===== Exercise input =====

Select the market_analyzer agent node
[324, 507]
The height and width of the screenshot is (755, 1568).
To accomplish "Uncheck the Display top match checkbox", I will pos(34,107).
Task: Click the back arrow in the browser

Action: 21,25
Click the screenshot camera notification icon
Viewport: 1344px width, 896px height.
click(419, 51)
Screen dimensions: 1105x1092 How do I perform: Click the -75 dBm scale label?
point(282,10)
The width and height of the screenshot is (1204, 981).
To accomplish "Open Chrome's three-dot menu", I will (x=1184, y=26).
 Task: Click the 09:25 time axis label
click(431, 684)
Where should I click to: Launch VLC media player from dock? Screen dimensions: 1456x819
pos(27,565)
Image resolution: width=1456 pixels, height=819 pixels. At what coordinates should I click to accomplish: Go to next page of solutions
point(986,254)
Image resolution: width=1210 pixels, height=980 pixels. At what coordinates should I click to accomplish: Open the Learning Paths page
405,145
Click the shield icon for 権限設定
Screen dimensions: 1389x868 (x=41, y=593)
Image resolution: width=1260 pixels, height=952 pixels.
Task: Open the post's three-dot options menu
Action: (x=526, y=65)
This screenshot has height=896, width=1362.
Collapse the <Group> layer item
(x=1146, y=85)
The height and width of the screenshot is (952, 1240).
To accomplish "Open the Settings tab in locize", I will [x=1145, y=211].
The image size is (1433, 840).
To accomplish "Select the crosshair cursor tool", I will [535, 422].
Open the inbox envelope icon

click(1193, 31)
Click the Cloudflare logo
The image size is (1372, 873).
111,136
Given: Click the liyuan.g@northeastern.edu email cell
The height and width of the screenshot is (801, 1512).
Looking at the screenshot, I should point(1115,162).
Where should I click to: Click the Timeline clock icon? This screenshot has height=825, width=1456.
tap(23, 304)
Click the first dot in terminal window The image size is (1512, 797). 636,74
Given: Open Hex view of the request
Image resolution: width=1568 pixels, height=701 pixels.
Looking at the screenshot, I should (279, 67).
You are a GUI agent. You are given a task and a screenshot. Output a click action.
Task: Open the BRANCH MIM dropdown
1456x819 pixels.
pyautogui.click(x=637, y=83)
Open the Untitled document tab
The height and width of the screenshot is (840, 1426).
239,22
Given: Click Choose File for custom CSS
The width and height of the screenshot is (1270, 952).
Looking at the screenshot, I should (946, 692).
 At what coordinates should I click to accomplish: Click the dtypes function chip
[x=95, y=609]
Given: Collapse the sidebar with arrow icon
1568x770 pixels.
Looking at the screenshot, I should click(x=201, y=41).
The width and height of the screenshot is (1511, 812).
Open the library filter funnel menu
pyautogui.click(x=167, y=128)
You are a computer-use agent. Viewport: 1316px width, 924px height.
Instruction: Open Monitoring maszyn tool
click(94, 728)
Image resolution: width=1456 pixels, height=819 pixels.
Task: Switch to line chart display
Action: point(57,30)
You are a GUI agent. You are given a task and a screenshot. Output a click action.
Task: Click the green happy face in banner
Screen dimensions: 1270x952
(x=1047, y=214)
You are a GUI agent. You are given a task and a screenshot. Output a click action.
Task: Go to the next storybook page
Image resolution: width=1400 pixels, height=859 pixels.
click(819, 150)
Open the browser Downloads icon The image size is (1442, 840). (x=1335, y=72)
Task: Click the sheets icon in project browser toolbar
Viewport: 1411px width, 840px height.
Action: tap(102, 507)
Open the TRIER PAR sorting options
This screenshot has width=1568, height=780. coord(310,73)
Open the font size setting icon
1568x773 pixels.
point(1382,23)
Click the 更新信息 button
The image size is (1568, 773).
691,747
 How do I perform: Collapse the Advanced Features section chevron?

=====

Your answer should be the full set of records above, restated exactly.

__Reply__
Select the market_analyzer agent node
[324, 507]
The height and width of the screenshot is (755, 1568).
To accomplish "Uncheck the Display top match checkbox", I will pos(34,107).
Task: Click the back arrow in the browser

Action: 21,25
Click the screenshot camera notification icon
Viewport: 1344px width, 896px height.
click(419, 51)
Screen dimensions: 1105x1092 How do I perform: Click the -75 dBm scale label?
point(282,10)
The width and height of the screenshot is (1204, 981).
To accomplish "Open Chrome's three-dot menu", I will (x=1184, y=26).
 Task: Click the 09:25 time axis label
click(431, 684)
Where should I click to: Launch VLC media player from dock? Screen dimensions: 1456x819
pos(27,565)
Image resolution: width=1456 pixels, height=819 pixels. At what coordinates should I click to accomplish: Go to next page of solutions
point(986,254)
Image resolution: width=1210 pixels, height=980 pixels. At what coordinates should I click to accomplish: Open the Learning Paths page
405,145
Click the shield icon for 権限設定
Screen dimensions: 1389x868 (x=41, y=593)
Image resolution: width=1260 pixels, height=952 pixels.
Task: Open the post's three-dot options menu
Action: (x=526, y=65)
This screenshot has height=896, width=1362.
Collapse the <Group> layer item
(x=1146, y=85)
The height and width of the screenshot is (952, 1240).
To accomplish "Open the Settings tab in locize", I will [x=1145, y=211].
The image size is (1433, 840).
To accomplish "Select the crosshair cursor tool", I will [535, 422].
Open the inbox envelope icon

click(1193, 31)
Click the Cloudflare logo
The image size is (1372, 873).
111,136
Given: Click the liyuan.g@northeastern.edu email cell
The height and width of the screenshot is (801, 1512).
Looking at the screenshot, I should point(1115,162).
Where should I click to: Click the Timeline clock icon? This screenshot has height=825, width=1456.
tap(23, 304)
Click the first dot in terminal window The image size is (1512, 797). 636,74
Given: Open Hex view of the request
Image resolution: width=1568 pixels, height=701 pixels.
Looking at the screenshot, I should (279, 67).
You are a GUI agent. You are given a task and a screenshot. Output a click action.
Task: Open the BRANCH MIM dropdown
1456x819 pixels.
pyautogui.click(x=637, y=83)
Open the Untitled document tab
The height and width of the screenshot is (840, 1426).
239,22
Given: Click Choose File for custom CSS
The width and height of the screenshot is (1270, 952).
Looking at the screenshot, I should (946, 692).
 At what coordinates should I click to accomplish: Click the dtypes function chip
[x=95, y=609]
Given: Collapse the sidebar with arrow icon
1568x770 pixels.
Looking at the screenshot, I should click(x=201, y=41).
The width and height of the screenshot is (1511, 812).
Open the library filter funnel menu
pyautogui.click(x=167, y=128)
You are a computer-use agent. Viewport: 1316px width, 924px height.
Instruction: Open Monitoring maszyn tool
click(94, 728)
Image resolution: width=1456 pixels, height=819 pixels.
Task: Switch to line chart display
Action: point(57,30)
You are a GUI agent. You are given a task and a screenshot. Output a click action.
Task: Click the green happy face in banner
Screen dimensions: 1270x952
(x=1047, y=214)
You are a GUI agent. You are given a task and a screenshot. Output a click action.
Task: Go to the next storybook page
Image resolution: width=1400 pixels, height=859 pixels.
click(819, 150)
Open the browser Downloads icon The image size is (1442, 840). (x=1335, y=72)
Task: Click the sheets icon in project browser toolbar
Viewport: 1411px width, 840px height.
Action: tap(102, 507)
Open the TRIER PAR sorting options
This screenshot has width=1568, height=780. coord(310,73)
Open the font size setting icon
1568x773 pixels.
point(1382,23)
Click the 更新信息 button
The image size is (1568, 773).
691,747
 How do I perform: Collapse the Advanced Features section chevron?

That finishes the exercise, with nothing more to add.